The guiding rule is straightforward: always state the true nature of the transaction, clearly and consistently.

1. Gifts and Personal Transfers

Where money is sent as a gift or personal support, the narration should explicitly state this.

Recommended narrations:
  • “Gift from family.”
  • “Personal gift.”
  • “Birthday gift.”

Avoid vague terms such as “transfer” or “support,” which provide no context.

2. Refunds and Reimbursements

Refunds, whether personal or business-related, should be clearly identified to avoid being mistaken for income.

Recommended narrations:
  • “Refund for overpayment.”
  • “Expense reimbursement”
  • “Customer refund.”

This is especially important for freelancers and businesses that frequently receive repayments.

3. Savings and Internal Transfers

Money moved between personal accounts or set aside as savings should be clearly labeled.

Recommended narrations:
  • “Personal savings transfer.”
  • “Transfer to savings account.”
  • “Internal account transfer”

This helps distinguish internal movements of funds from fresh income.

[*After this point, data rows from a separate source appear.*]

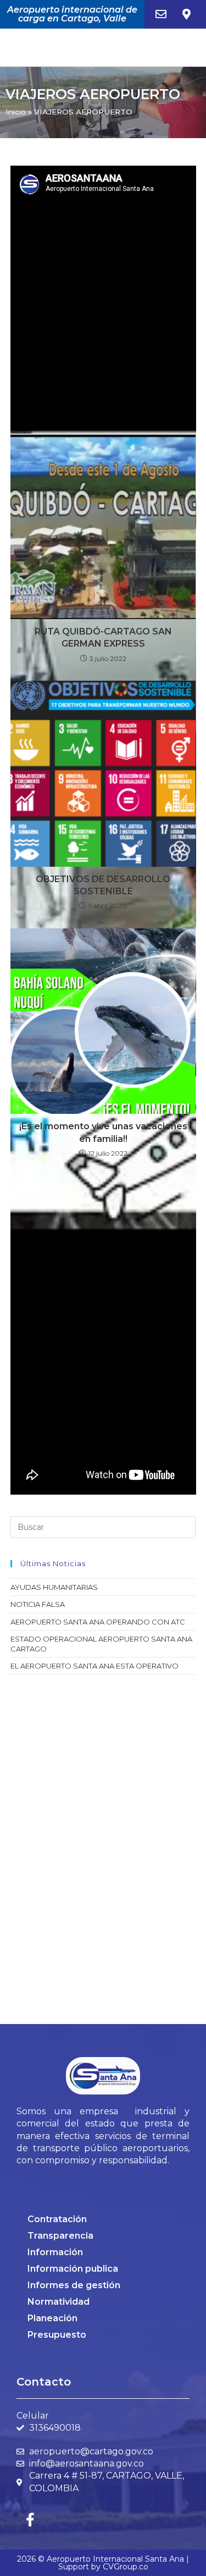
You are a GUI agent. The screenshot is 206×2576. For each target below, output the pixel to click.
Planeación (52, 2318)
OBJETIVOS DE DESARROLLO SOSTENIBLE (103, 885)
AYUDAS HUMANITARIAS (54, 1587)
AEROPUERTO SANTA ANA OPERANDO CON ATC (97, 1621)
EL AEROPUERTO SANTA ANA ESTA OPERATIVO (94, 1665)
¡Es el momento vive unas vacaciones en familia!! (103, 1132)
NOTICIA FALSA (37, 1604)
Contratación (57, 2219)
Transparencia (60, 2235)
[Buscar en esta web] (103, 1526)
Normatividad (58, 2301)
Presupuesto (56, 2334)
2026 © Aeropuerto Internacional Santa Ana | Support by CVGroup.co (103, 2563)
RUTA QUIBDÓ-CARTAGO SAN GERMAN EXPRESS (103, 637)
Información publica (72, 2268)
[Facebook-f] (30, 2519)
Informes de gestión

4. Business Income and Payments

For businesses, narrations should match the nature of the transaction and align with invoices or contracts.

Recommended narrations:
  • “Payment for web design services – Invoice 023”
  • “Consulting fee—March 2026”
  • “Product sales proceeds”

Consistency between narrations, invoices, and accounting records is critical under the new compliance framework.

What to Avoid

  • Generic narrations such as “payment,” “transfer,” or “cash”
  • Misleading descriptions that do not reflect the true nature of the transaction
  • Inconsistent narrations for similar transactions

These practices increase the risk of queries, audits, or misclassification during tax reviews.

What Individuals and Businesses Should Do

Individuals should develop the habit of adding accurate narrations to every significant transfer, even for personal transactions.

Businesses should standardize narration formats across staff, vendors, and clients to ensure consistency.